Wo sind die Vorbilder?

Ich würde mir endlich mal wünschen, dass Politik, Medien, Leitungskräfte eine Vorbildfunktion einnehmen und sich bemühen, eine neue geschlechtergerechte Sprache zu sprechen. Anstrengend? Ja, ich weiß. Aber wie viele z.B. technische Erneuerungen wurden belächelt und sind heute aus unserem Alltag nicht mehr wegzudenken. Ich denke, bei dem Versuch, geschlechtsbewusst zu sprechen, ist viel eher das Wollen wichtig. Und die, die es versuchen, ernten oft ein offensives oder inneres Augenrollen. Und wenn Frauen und Mädchen dann andere Frauen und Mädchen augenrollend abtun, nach dem Motto, ist doch nicht so wichtig, dann ist das besonders unverständlich.

# ABSCHNITT MIT DATEN
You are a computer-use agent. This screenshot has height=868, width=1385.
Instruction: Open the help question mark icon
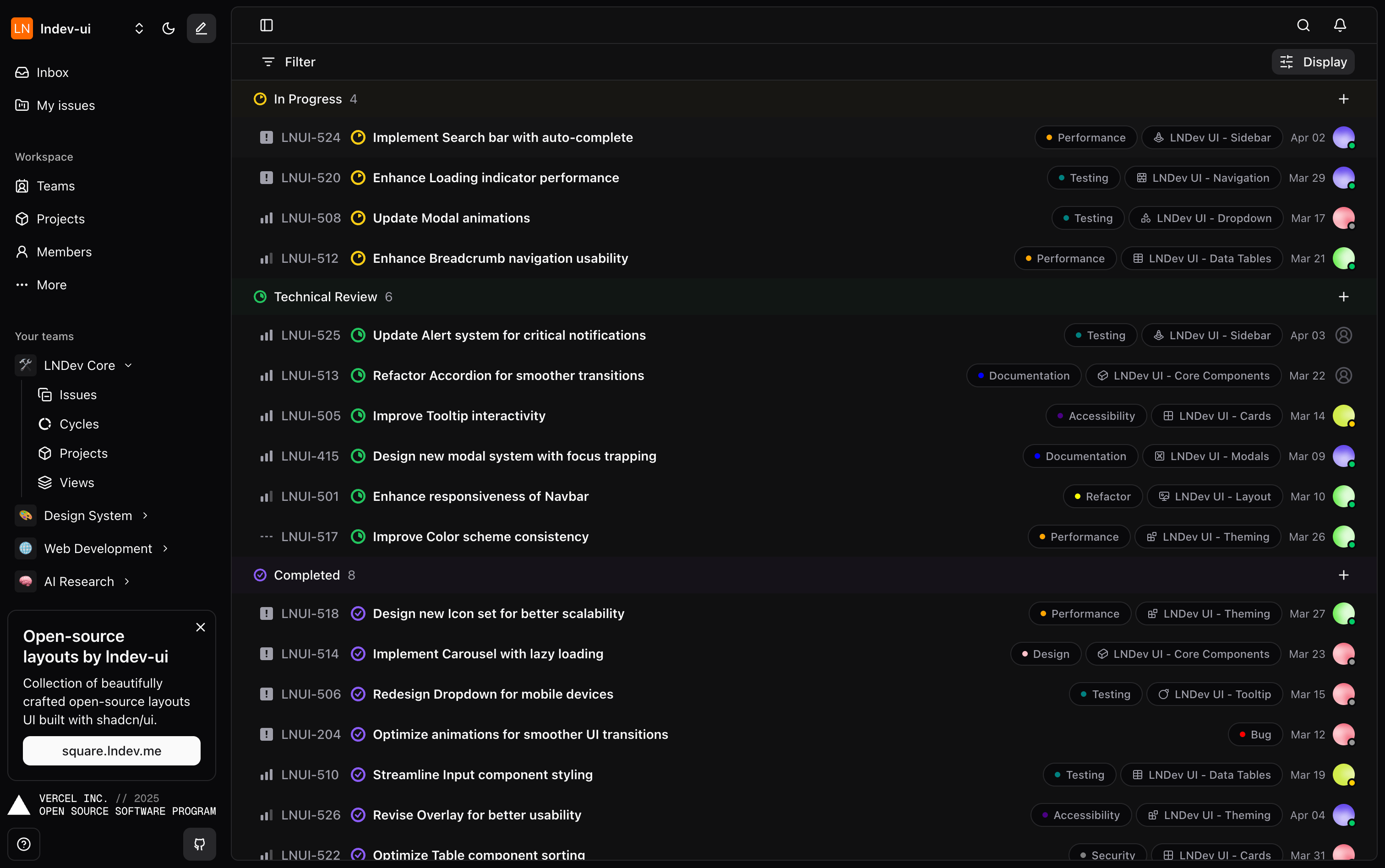click(x=23, y=844)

# ANFORDERUNGEN DER ÜBUNG
A) Welche Bereiche sollten laut dem Textauszug über geschlechtergerechte Sprache eine Vorbildfunktion einnehmen?
B) Führen Sie den Textauszug über geschlechtergerechte Sprache im Anschluss an seinen letzten Satz fort.
Die Daten stehen in keinem Zusammenhang mit dem Textauszug über geschlechtergerechte Sprache.

# ANTWORTEN JE AUFGABE
A) Politik, Medien und Leitungskräfte.

B)
Wenn ihr euch traut, nervt ihr auch

Es erfordert Mut und einen langen Atem, immer wieder einzufordern, dass eine Schülerin eine Schülerin ist und kein Schüler, eine Auszubildende eine Auszubildende und kein Auszubildender, eine Studentin eine Studentin und kein Student. Wir sind damit aufgewachsen, mitgemeint zu sein und eine andere Sprache einzufordern macht uns unbequem und lästig. Aber nur, wenn wir eine andere geschlechtsbewusste Sprache einfordern, passiert Veränderung. Dabei ist nicht jeder Tag dafür geeignet, in die Spracharena zu gehen, und etwas einzufordern, was eigentlich eine Selbstverständlichkeit sein sollte. Aber an guten Tagen, an denen wir uns stark fühlen und vielleicht auch andere Mitstreiterinnen um uns wissen, sollten wir es tun. Und wir sollten uns gegenseitig darin stärken, geschlechtsbewusst zu sprechen.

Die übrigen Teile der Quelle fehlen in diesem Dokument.